REMPLACER un ligament croisé antérieur du genou reste un défi. Pourtant, chaque année, plus de 200 000 personnes vivant aux Etats-Unis présentent une rupture ligamentaire. En raison des difficultés de cicatrisation du ligament, toutes ces personnes ne sont pas systématiquement opérées et les moyens de remplacement ligamentaire restent insatisfaisants. En outre, ce type d’intervention s’accompagne de suites opératoires longues puisque la reprise de la marche ne peut pas être envisagée avant plusieurs semaines et que le temps de rééducation reste très long. C’est pour toutes ces raisons que les orthopédistes se sont orientés vers la mise au point de biomatériaux qui pourraient permettre une récupération fonctionnelle plus rapide. Idéalement, ce tissu mis en contact avec le ligament intact devra permettre une réponse cellulaire, avec colonisation et multiplication avant d’être biodégradé. En outre, il devra être doté d’une porosité particulière permettant l’interconnectivité et l’infiltration par du collagène et être le lieu de développement d’une néovascularisation ; enfin, le néoligament devra être capable de supporter les forces mécaniques auxquelles il sera soumis.
Colonisation du matériel dans des conditions physiologiques.
L’équipe du Dr James Cooper (Philadelphie), dans un premier temps, a fabriqué un biomatériau en polyL-lactide (PLLA) résorbable et a tenté de faire croître sur ce matériel des cellules prélevées sur un ligament sain. Puisqu’il existait en culture une expression phénotypique qui s’accompagnait d’une multiplication du nombre des cellules greffées, les auteurs ont conclu à la possibilité d’une colonisation du matériel dans des conditions physiologiques. Ils ont ensuite étudié les procédures de dégradation du PLLA chez l’animal. Ce processus suit globalement cinq phases : hydratation, dépolymérisation, perte de l’intégrité, absorption et élimination. Pour étudier les possibilités de remplacement in vivo, le Dr Cooper a choisi un modèle de lapins (New Zealand White) chez qui une procédure de réparation des genoux par chirurgie avait déjà été décrite, ce qui permettait de disposer d’un élément de comparaison.
Deux types de tissus ont été insérés dans des genoux de lapins chez qui, préalablement, une lésion ligamentaire avait été effectuée. Le premier néoligament inséré ne contenait pas de cellules, alors que le second avait déjà été le siège d’une culture cellulaire à partir d’une prélèvement local effectué chez le lapin. Des analyses histologiques et mécaniques ont ensuite été effectuées quatre et douze semaines après la réalisation de l’intervention. Avec ce type de chirurgie, les lapins ont pu reprendre des activités normales plus rapidement que leurs congénères opérés avec une intervention classique.

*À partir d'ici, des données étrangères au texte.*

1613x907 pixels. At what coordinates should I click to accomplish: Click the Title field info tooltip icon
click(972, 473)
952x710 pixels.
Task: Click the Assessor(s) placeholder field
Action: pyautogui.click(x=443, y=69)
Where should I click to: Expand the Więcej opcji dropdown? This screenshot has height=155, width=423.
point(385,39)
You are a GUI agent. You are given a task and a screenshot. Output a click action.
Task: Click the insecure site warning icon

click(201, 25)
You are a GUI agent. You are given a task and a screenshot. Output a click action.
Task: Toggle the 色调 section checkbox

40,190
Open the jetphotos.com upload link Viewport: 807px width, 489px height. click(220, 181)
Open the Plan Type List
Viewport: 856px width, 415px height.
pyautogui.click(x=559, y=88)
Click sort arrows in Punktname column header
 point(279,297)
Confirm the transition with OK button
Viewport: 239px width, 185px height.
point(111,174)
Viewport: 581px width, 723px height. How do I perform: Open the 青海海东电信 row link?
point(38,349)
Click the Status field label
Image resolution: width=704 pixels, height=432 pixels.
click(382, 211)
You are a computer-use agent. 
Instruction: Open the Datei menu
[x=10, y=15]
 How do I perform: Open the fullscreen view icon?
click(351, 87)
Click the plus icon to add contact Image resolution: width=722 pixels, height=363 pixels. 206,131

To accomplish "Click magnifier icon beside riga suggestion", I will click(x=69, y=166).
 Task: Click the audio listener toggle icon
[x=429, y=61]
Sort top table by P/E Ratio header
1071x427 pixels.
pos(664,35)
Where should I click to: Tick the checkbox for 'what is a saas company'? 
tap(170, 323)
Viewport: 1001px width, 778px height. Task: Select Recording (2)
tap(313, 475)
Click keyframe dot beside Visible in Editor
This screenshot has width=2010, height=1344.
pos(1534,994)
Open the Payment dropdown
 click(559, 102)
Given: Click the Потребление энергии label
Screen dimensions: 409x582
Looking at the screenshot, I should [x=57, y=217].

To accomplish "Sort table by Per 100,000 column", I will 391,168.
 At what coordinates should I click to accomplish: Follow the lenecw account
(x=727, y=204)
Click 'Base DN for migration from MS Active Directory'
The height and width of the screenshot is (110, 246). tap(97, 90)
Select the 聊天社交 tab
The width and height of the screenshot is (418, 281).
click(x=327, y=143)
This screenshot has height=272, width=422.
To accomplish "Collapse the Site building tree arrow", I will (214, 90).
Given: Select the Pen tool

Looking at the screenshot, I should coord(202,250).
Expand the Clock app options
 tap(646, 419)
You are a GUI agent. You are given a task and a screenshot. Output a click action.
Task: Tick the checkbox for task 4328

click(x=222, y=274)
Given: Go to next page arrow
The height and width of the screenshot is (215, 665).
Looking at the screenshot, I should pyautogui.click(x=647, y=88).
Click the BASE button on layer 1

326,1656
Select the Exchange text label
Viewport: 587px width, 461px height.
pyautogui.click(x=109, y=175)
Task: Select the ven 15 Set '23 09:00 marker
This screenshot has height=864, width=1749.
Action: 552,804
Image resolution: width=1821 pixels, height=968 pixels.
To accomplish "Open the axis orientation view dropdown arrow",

A quatre semaines, au sein du néoligament ne contenant pas de cellules, on notait la présence de collagène nouvellement synthétisé mais non organisé ; au niveau des sections sur les ligaments naturels, il existait une hypercellularité constituée de fibroblastes, de cellules mononucléées et de cellules géantes. A l’inverse, les prélèvements effectués sur le ligament ensemencé avec des cellules montraient la présence d’une capsule ligamentaire en cours de formation ainsi qu’une infiltration du tissu par des cellules associées à du collagène en cours d’organisation.
Résistance aux contraintes.
A douze semaines, le tissu formé après la mise en place du néoligament acellulaire était constitué de collagène qui, progressivement avait pris la place de la capsule fibreuse, et il existait une vascularisation locale. Le tissu ensemencé, pour sa part, était caractérisé par l’existence d’un réseau conjonctif dense, de cellules organisées et d’une capsule fibreuse dont la taille pouvait être considérée comme habituelle.
Les auteurs ont enfin testé les capacités mécaniques des ligaments ainsi obtenus. A quatre semaines ,les deux types de ligaments testés étaient moins résistants que les ligaments normaux, alors qu’à douze semaines les néoligaments obtenus à partir de biomatériau ensemencé pouvaient supporter les mêmes contraintes que les ligaments normaux.
Il reste à étudier le devenir à long terme de la pose de ce genre de biomatériau dans des séries plus grandes avant que l’on songe à tester cette technique chez l’homme.
« Proc Natl Acad Sci USA », édition avancée en ligne.